Should we think that he caused this accident? Members of his family do not completely rule out this hypothesis. "The testimonies of his relatives agree, they all tell that Vincent Lambert dragged a malaise born of his childhood wounds and that he expressed it by leading an intense life, without concession, whose limits he liked to explore, analyzes Elodie Buzuel. There is something hovering over this man all his life. And his wife testifies to it. She said, "Vincent thought he was going to die young." »

An intimate and moving docu for an extraordinary subject

Without ever falling into shamelessness, the documentary evokes the sexual assault of which Vincent was victim at the age of 9 by a priest of the Society of St. Pius X, a traditionalist community to which his parents belonged. A trauma that could partly explain its fragilities. "I know he has things that gnaw at him, that he thinks about all the time," Lambert said. This episode of his past is notably evoked by the clan of his wife – in favor of the interruption of treatment – to assert the refusal of care related to the memory of the traumatic body. "It was important that we could also, through this story, shed light on what the life of this body could be," insists Sara Nourdin, Rachel Lambert's lawyer.
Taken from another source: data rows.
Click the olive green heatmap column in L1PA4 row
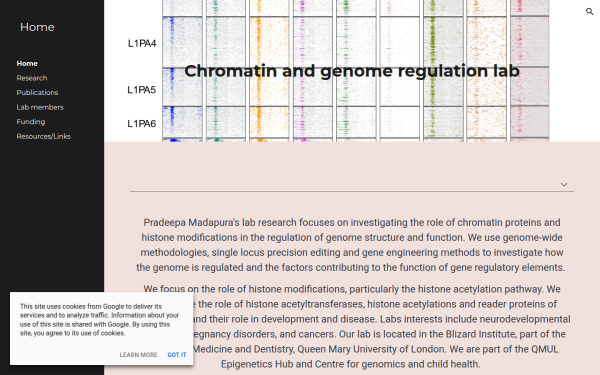This screenshot has width=600, height=375. point(443,42)
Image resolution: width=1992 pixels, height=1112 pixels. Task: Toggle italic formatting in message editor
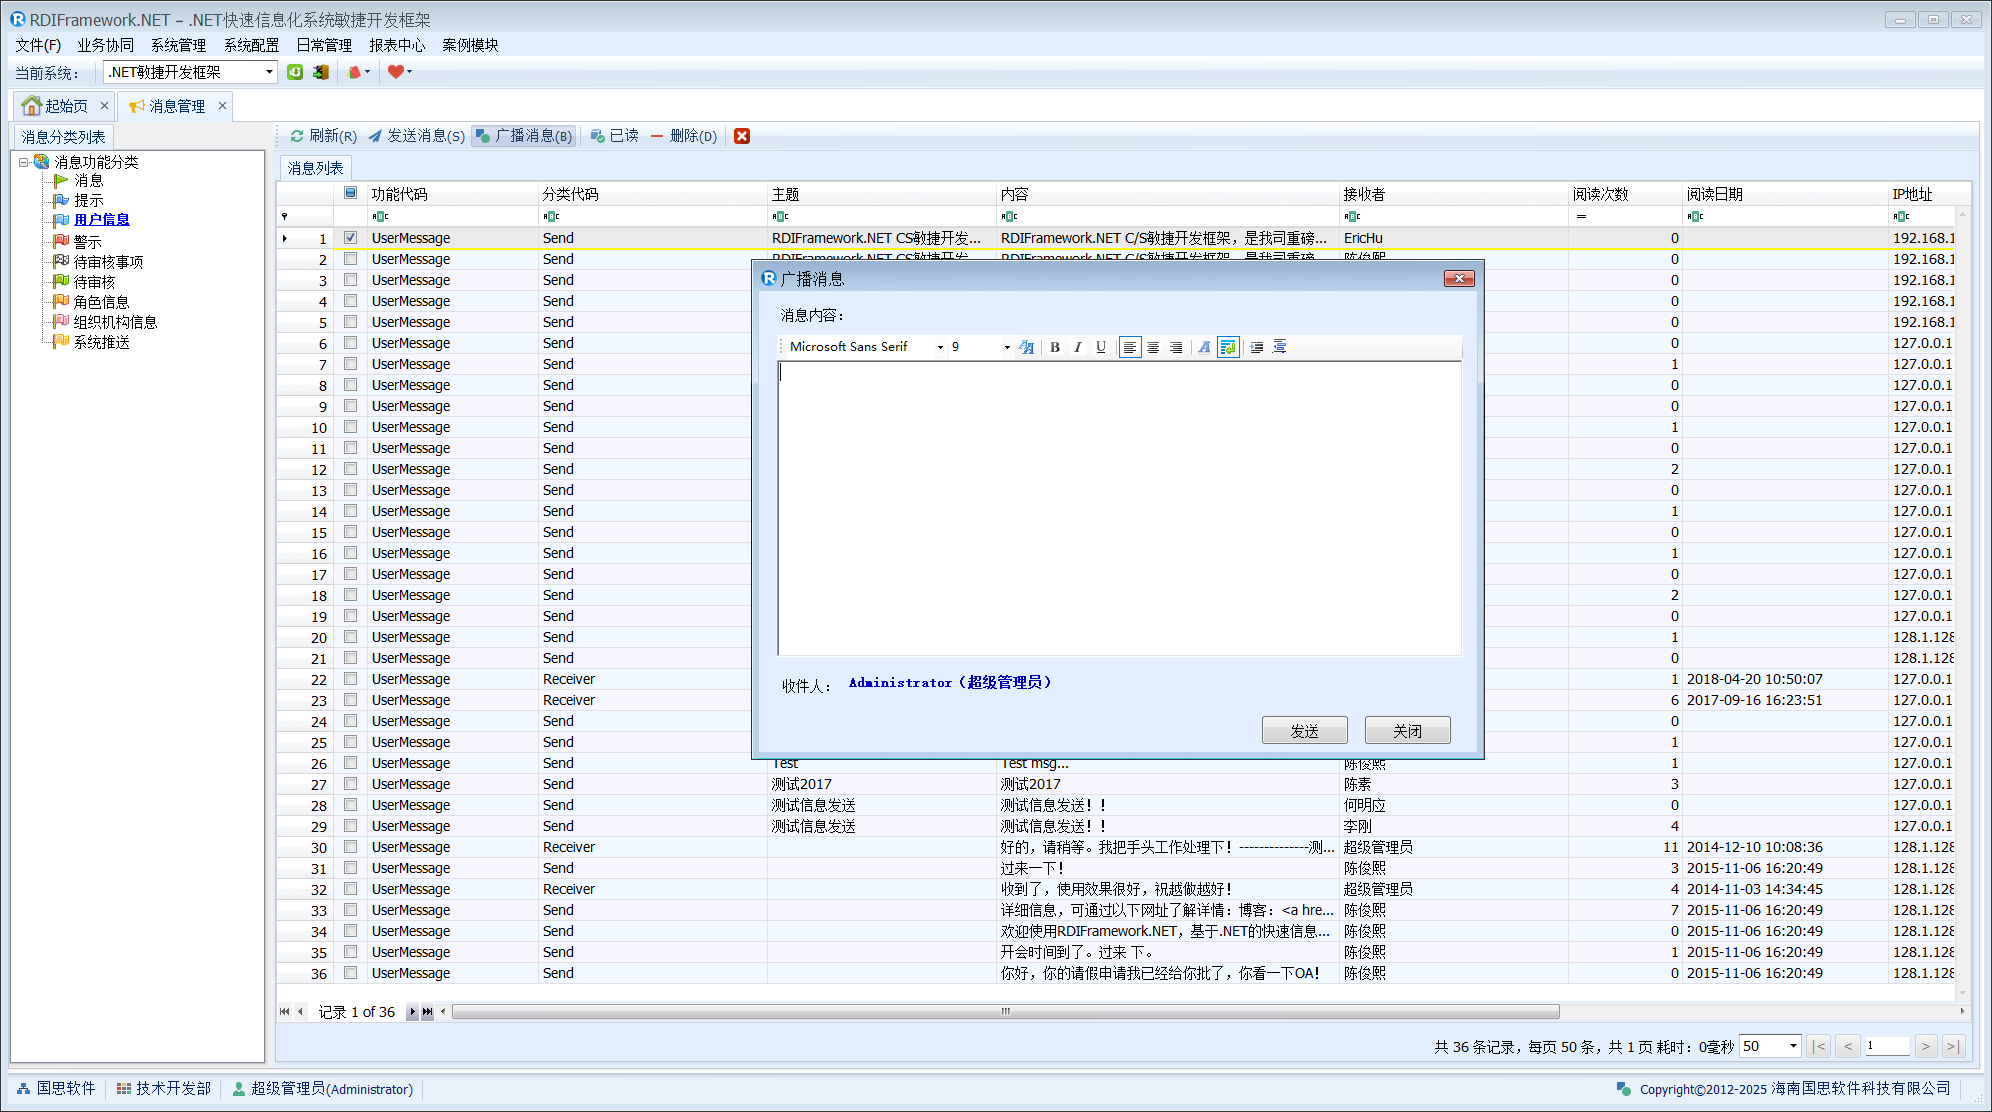click(x=1077, y=347)
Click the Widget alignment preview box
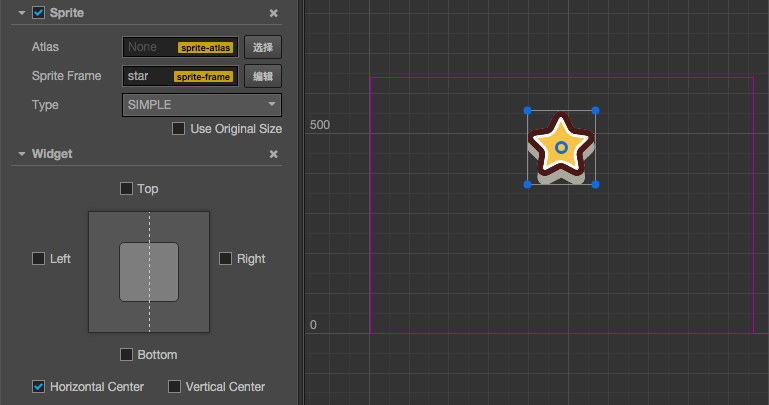This screenshot has height=405, width=769. 149,271
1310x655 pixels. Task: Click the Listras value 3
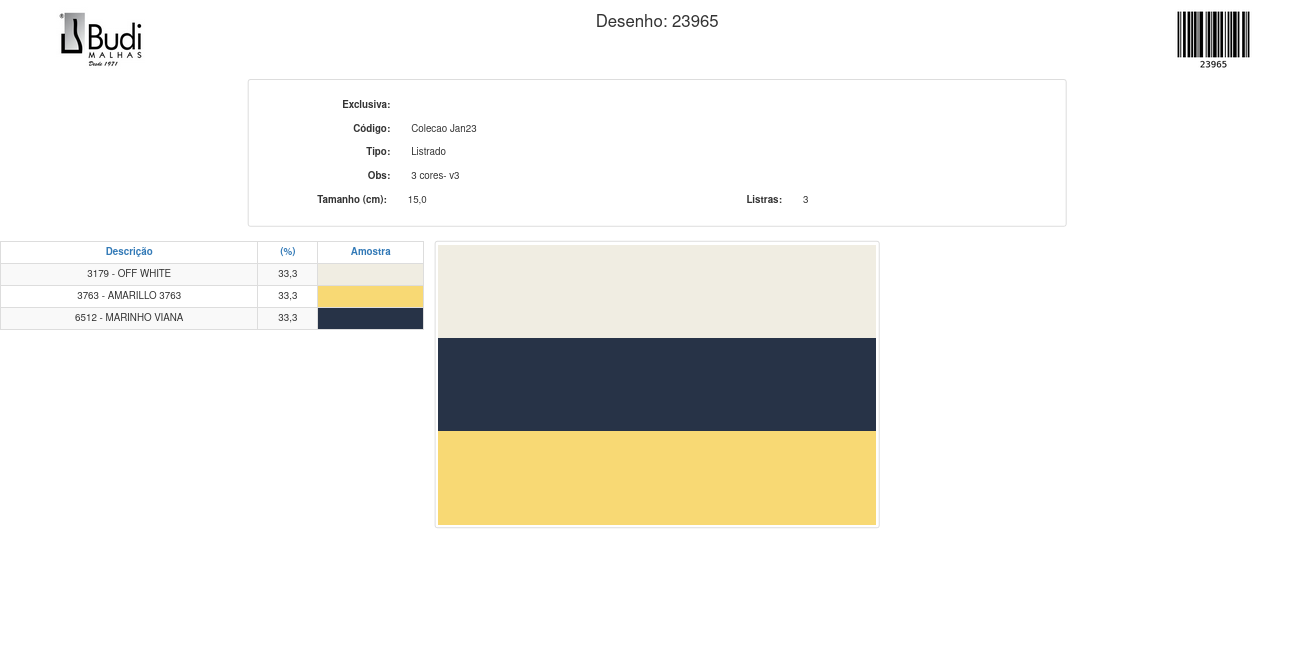(805, 200)
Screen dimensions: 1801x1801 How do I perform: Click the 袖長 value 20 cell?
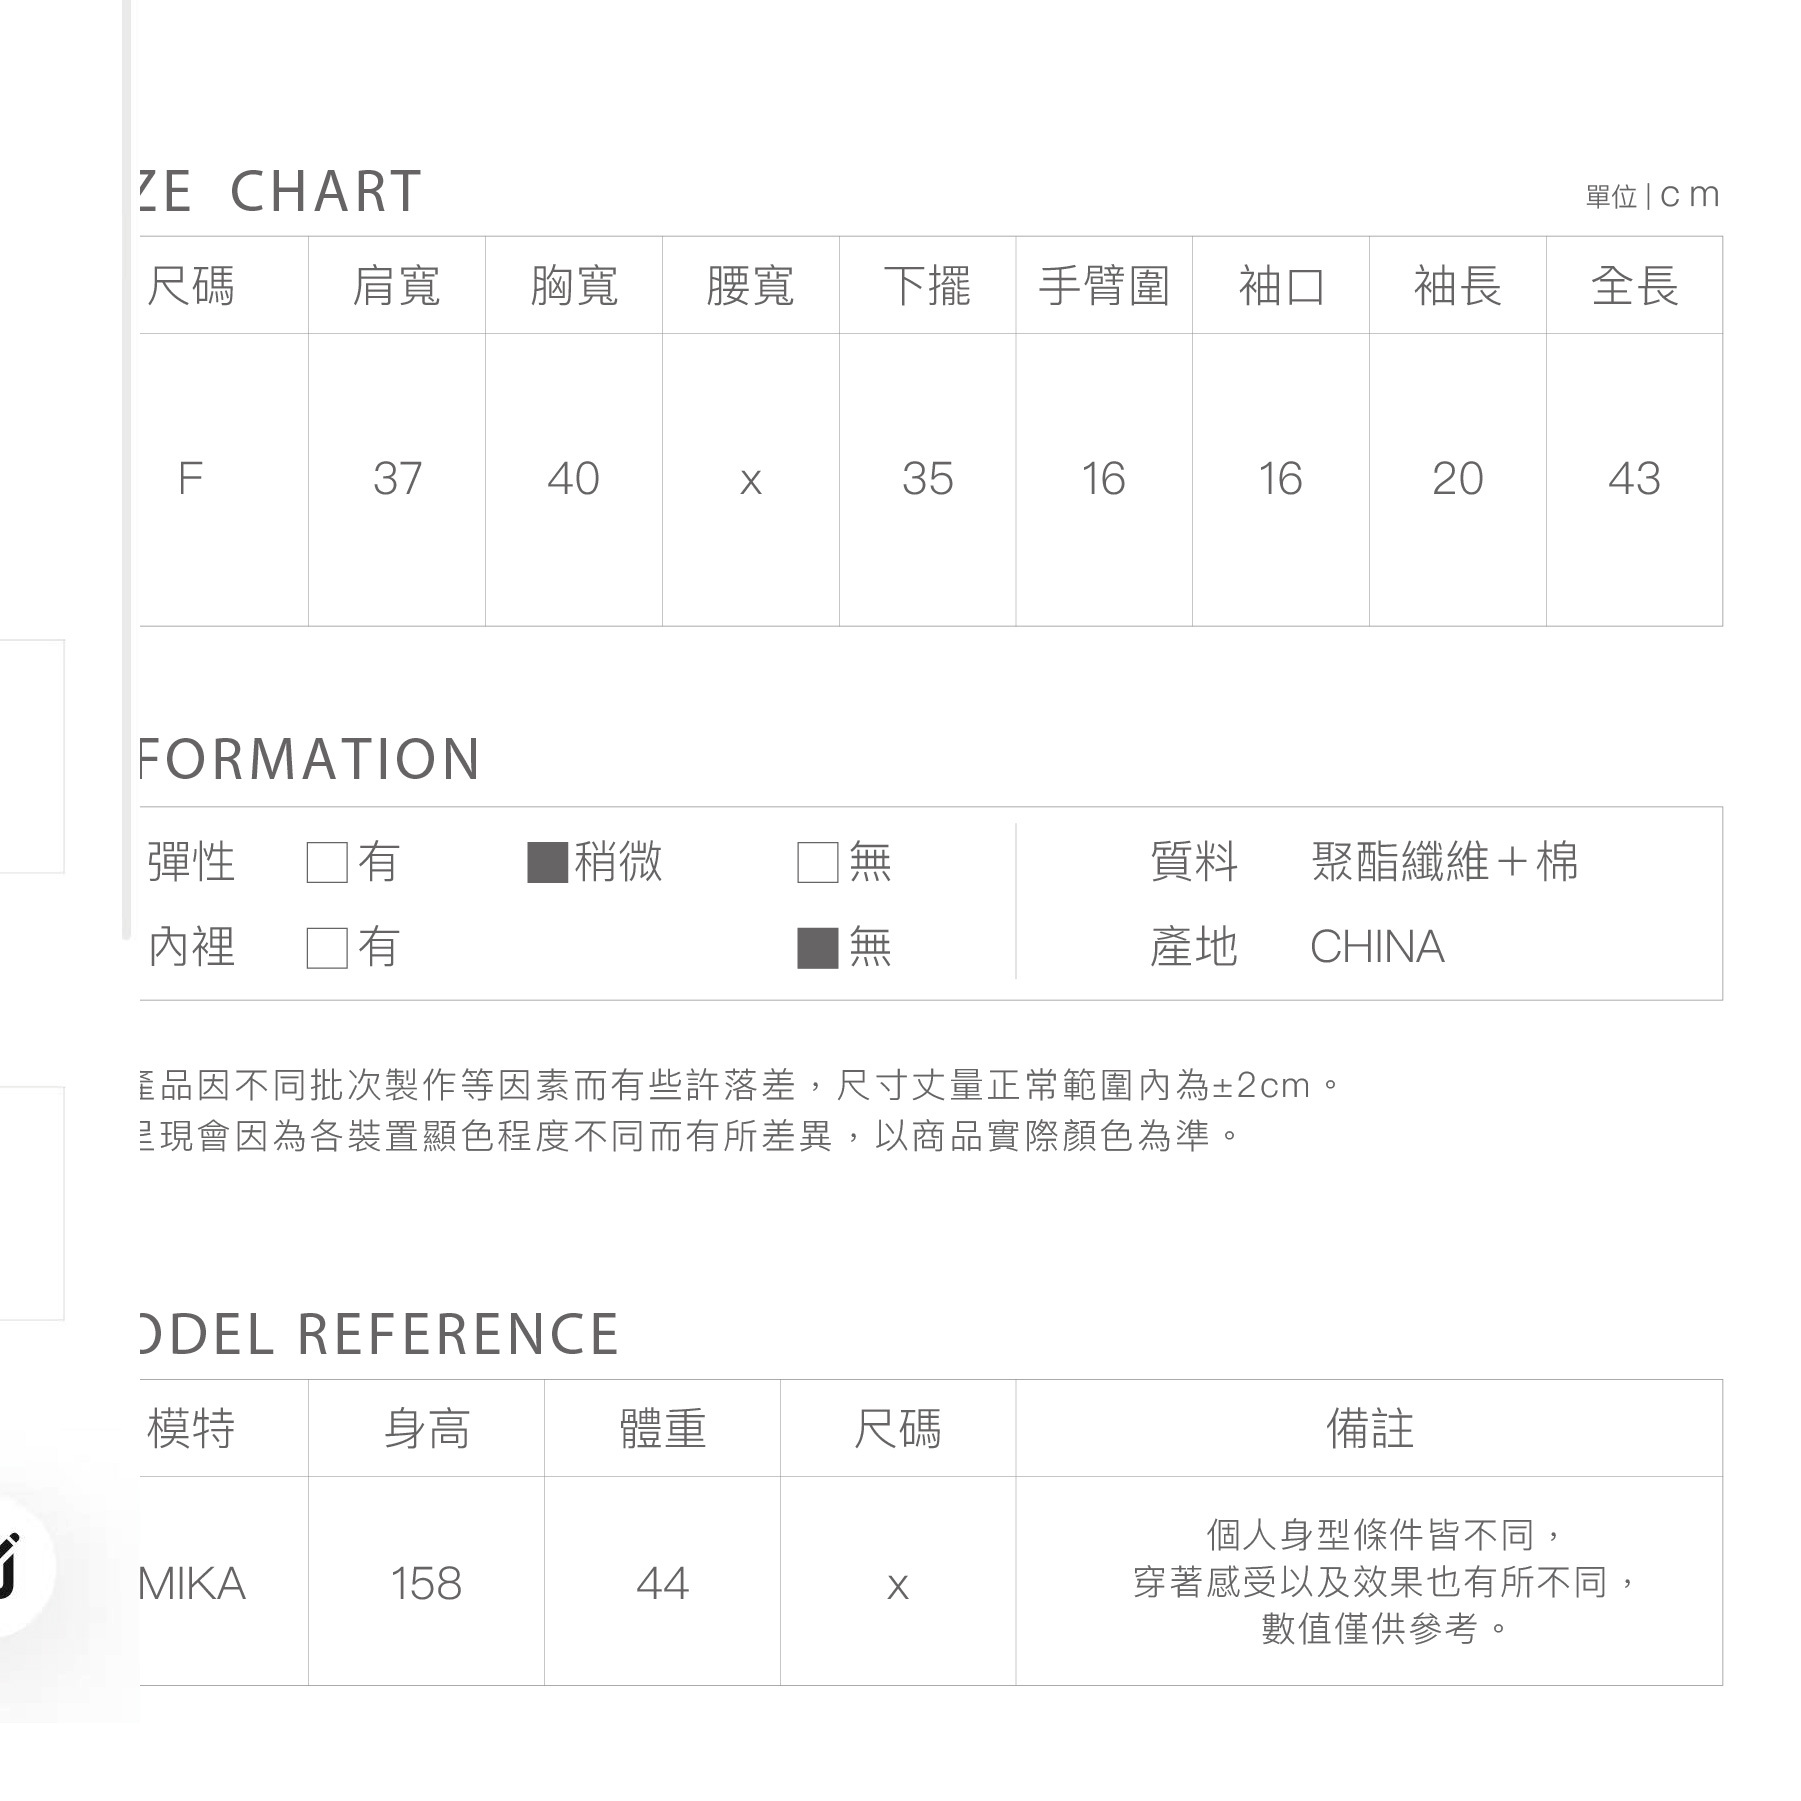click(x=1457, y=479)
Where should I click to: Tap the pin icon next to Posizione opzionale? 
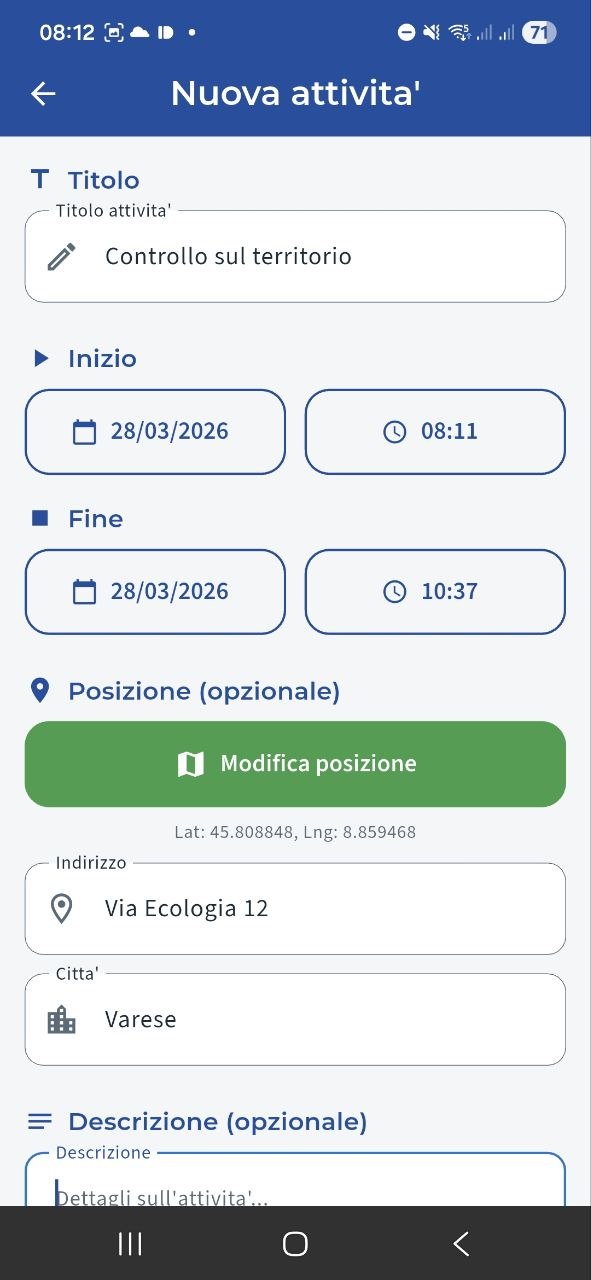40,690
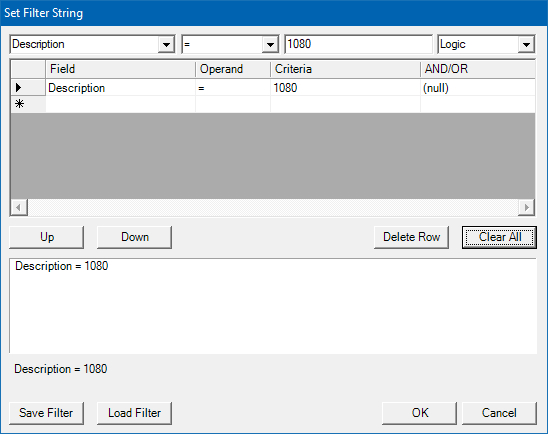Click Save Filter

click(x=46, y=413)
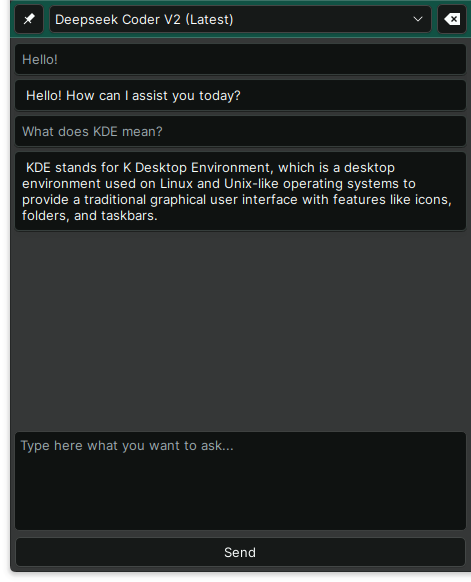Select the 'Hello!' user message

(x=240, y=59)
There is a form of violence, reading this story, that is inflicted on this body. »

These four episodes reconstruct with great accuracy eleven years of debates on the end of life that stormed the room of the CHU of Reims. How could we forget that behind this name, Vincent Lambert, there was an individual? Lambert vs. Lambert tries to explain how this banal news item created such a media hubbub. A documentary as intimate and moving as its subject is out of the ordinary.